▸ **Exercise aim**: In the data, find each line where the word "Tools" appears and list that line.

▸ **Source information**:

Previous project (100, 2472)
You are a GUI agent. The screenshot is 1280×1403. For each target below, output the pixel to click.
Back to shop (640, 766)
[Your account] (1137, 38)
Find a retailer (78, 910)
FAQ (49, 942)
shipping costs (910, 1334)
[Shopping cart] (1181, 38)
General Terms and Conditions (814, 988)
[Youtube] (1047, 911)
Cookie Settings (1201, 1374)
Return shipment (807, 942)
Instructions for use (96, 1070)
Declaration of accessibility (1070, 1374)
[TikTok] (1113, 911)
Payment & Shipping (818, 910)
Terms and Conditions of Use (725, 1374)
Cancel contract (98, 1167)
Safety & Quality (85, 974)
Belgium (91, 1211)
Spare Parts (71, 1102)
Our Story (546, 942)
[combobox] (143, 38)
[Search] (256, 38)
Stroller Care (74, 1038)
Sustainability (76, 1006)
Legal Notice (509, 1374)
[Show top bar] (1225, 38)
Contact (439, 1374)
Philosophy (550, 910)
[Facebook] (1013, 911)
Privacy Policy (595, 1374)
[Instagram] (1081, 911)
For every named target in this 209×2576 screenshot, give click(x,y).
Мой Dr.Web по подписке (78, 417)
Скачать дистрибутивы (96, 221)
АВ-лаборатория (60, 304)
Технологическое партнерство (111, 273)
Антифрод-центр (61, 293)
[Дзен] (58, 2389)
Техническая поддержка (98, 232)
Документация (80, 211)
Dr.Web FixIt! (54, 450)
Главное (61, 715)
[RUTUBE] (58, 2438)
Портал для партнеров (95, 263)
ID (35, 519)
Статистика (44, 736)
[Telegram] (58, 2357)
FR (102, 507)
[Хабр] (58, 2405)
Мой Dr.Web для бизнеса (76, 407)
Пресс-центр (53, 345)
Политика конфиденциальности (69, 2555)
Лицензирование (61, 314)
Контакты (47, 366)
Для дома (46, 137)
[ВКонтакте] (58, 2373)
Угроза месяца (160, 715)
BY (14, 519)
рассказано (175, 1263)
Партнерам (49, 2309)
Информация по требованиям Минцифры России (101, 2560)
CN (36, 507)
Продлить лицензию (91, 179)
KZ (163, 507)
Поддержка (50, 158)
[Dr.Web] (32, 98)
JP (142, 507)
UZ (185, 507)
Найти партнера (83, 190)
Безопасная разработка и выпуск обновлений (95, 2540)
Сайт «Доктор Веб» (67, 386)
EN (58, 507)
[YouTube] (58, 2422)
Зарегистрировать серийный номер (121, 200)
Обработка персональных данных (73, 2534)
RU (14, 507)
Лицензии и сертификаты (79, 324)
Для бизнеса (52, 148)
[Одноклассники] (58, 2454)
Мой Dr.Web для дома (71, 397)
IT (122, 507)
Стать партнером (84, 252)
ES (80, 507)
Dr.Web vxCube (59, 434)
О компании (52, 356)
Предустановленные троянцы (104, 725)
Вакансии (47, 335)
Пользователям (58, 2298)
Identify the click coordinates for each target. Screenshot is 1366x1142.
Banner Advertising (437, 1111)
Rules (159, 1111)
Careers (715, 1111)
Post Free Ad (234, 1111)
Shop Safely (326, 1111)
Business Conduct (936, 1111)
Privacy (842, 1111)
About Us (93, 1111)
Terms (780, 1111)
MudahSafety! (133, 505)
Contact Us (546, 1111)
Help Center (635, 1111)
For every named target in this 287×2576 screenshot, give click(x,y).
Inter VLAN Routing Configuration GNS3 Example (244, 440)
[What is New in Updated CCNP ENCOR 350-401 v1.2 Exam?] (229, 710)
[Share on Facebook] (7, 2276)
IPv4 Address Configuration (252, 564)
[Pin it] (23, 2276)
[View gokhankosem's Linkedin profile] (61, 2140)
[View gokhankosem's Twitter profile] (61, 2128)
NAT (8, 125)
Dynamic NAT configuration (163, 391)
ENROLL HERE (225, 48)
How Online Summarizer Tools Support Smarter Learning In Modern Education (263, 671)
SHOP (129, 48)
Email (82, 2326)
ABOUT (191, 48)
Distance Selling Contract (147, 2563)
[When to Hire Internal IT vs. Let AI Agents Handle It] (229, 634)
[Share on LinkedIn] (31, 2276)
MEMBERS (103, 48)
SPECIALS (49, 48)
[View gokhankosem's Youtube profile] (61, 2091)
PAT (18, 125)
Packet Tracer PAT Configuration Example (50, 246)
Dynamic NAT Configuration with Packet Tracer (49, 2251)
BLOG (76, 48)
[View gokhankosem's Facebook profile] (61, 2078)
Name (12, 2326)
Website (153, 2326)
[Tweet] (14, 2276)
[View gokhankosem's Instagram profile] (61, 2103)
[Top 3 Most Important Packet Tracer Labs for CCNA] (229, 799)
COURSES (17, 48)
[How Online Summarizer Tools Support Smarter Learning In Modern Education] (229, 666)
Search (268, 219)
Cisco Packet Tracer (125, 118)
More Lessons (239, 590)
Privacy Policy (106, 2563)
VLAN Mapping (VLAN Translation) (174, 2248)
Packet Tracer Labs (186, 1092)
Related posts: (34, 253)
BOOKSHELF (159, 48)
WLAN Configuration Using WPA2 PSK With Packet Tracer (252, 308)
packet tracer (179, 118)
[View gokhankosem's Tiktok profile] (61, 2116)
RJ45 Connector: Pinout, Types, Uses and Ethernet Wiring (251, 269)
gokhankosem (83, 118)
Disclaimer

▸ **The completed task**:
How Online Summarizer Tools Support Smarter Learning In Modern Education (263, 671)
[How Online Summarizer Tools Support Smarter Learning In Modern Education] (229, 666)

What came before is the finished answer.